Without another word, Toothy grabbed up a wad of North American Federal Reserve Notes and departed his home, ambulating jauntily down the sidewalk that his tax dollars went to relaying just last Thursday. He sand as he went along his merry way: "Rule, Britannia! Britannia rules the waves! Britons never, never, never, never will be slaves!"

At that moment, just as he was passing beneath the shade of an old, bushy walnut tree, the beaver came across a crimson porcupine suffering from an acute case of psoriasis.

"Salutations, Flaky – my compatriot whose gender is often debated by the feebleminded. How goes your morning? Well, I hope."

"Ah. Very well, indeed. And a good morning to you, my friend.

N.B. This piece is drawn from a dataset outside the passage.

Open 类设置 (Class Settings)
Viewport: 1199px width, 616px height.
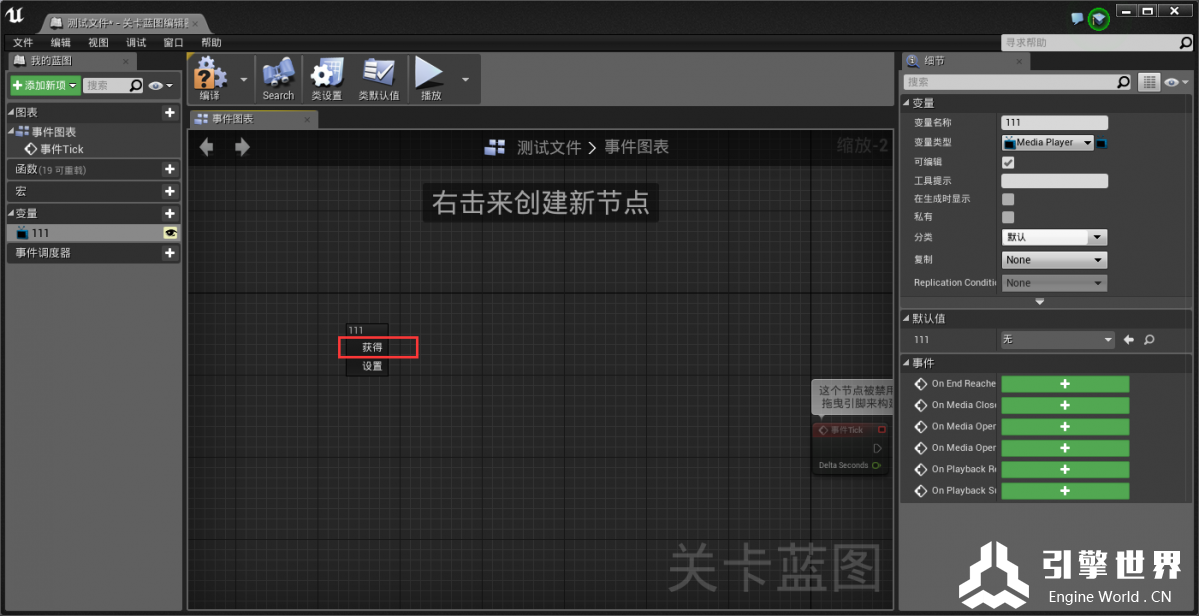[326, 76]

What brings you out today? Fancy a stroll, do you?"

"The stroll is a treat, for the day is fine, but I have a destination in mind: the parlor on Forth, the one that crafts such superb custard. I wish to partake of such sumptuous fare today."

Flaky waggled a finger at Toothy. "Though art a saucy thing for indulging such a frivolous pallet."

"Frivolous, you say? Bah! Nonsense – poppycock – balderdash, even, you old foggy, you," the beaver said in jest. "My cravings stem from an inward sense of urgent necessity. You'd do well to learn to listen to your own callings, comrade. Care to take my arm and join me in a skip to the good parlor?"

"I must decline, though your offer is courteous and proper. I do love a good skip, but I was just on my way to the general goods depot. Perhaps another time?"

"I suppose that will have to be the case in this situation; for you seem most sincere in your expedition."

"Well observed; for that I am."

And with those words, the beaver and the porcupine parted company, leaving the walnut tree to brood on its lonesome.

…

Without further incident, the beaver reached the parlor on fourth, making good time; for he'd been strolling at a leisurely pace now for only a prompt half hour.

The parlor, McGillicuddy's it was called, was splendid in its day, though gaudy by contemporary cosmopolitan standards; but Toothy admired it none the less.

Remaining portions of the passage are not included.